Morning Zen Blog Post ~ Scott Bryant-Comstock
On Wednesday, the House Appropriations Committee voted 19-32 against ranking member Rep. Nita Lowey's (D-N.Y.) amendment to a bill that would fund health, education and labor programs in the next fiscal year. Representative Lowey's amendment would have reversed a nearly 20-year-old ban on funding for the Centers for Disease Control and Prevention (CDC) to conduct research on gun violence. Specifically, the amendment would have struck Section 216 from the bill (Section 216 prohibits funds from being used to advocate or promote gun control) and this section of text from the accompanying report (page 47-48):
- Gun Research.—The Committee continues the general provision to prevent any funds provided from being spent on gun research, to include collecting data for potential future research, such as was proposed in the budget request for the National Violent Death Re- porting System. The Committee notes the budget request for Gun Violence Prevention Research is not funded and would be contrary to the prohibition. The Committee reminds CDC that the long- standing general provision’s intent is to protect rights granted by the Second Amendment. The restriction is to prevent activity that would undertake activities (to include data collection) for current or future research, including under the title ‘‘gun violence prevention’’, that could be used in any manner to result in a future policy, guidelines, or recommendations to limit access to guns, ammunition, or to create a list of gun owners.

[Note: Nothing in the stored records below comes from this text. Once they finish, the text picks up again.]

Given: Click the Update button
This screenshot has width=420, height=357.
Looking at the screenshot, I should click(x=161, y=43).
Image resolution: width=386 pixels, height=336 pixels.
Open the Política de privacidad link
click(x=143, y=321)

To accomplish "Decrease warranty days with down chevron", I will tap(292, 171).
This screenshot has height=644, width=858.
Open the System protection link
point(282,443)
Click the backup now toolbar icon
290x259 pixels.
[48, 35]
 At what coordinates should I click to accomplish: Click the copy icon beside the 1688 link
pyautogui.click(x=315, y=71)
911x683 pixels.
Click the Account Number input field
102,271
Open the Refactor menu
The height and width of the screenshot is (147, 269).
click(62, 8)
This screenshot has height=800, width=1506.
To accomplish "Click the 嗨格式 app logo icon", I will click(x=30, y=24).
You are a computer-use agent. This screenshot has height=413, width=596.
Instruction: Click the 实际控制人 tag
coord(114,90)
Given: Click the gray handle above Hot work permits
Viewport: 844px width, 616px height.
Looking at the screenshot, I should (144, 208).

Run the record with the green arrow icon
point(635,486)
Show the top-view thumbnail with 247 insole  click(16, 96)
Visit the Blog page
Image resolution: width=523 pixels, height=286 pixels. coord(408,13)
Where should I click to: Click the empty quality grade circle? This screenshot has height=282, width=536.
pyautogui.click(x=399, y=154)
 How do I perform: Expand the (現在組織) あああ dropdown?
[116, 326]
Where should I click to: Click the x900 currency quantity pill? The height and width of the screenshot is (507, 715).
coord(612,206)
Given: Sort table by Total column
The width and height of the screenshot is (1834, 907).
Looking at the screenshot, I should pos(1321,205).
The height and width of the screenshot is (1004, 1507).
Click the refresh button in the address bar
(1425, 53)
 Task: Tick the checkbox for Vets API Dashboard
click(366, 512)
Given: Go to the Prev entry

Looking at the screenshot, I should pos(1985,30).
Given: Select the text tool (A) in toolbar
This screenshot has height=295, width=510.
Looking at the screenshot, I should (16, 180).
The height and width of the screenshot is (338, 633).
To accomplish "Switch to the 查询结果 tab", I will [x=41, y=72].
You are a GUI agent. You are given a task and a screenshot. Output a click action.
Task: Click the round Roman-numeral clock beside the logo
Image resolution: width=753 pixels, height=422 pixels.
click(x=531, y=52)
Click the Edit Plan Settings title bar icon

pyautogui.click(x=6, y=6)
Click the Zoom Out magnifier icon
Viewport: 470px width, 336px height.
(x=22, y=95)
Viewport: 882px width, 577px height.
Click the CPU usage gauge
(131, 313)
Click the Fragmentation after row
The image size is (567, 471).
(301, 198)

For readers who have congressional representatives that continue to invoke a mental illness - violence connection, yet pride themselves on being forward thinking about mental health reform, time for a gut check.
Put on your advocacy hat, pick up the phone and call your representatives office. Ask them what they think about the wisdom of blocking a proposal that would have reversed a nearly 20-year-old ban on funding for the Centers for Disease Control and Prevention (CDC) to conduct research on gun violence. Ask them if they think this action falls in line with their publicly-held position on the connection between guns, violence and mental illness. Ask them, regardless of their position on gun violence and mental illness, if they think it would be a good idea to get a better handle on understanding the increasing gun violence in America. Ask them if they are committed to designing mental health legislation that incorporates sound research on gun violence. Remind them that the current mental health reform proposal in the House (H.R. 2646) “requires” family members of mentally ill individuals who have committed violent acts to be involved in decision-making around government grants focused on mental illness. Then ask them again, if they think it would be important to include sound research to better understand gun violence in America.
Hold your representatives feet to the fire on this issue, Network faithful. Over the past two years, we have seen a dramatic uptick in the political debate about mental health reform. The debate has at times blatantly, and other times, more subtly, made the connection between mental illness and violence. This connection continues to be made, in spite of the research showing that people with mental illness are far more likely to be victims than perpetrators of violent crime. Using the fear tactics inherent in connecting mental illness and violence while simultaneously blocking funding for research to understand better gun violence is not only disingenuous, it is unforgivable.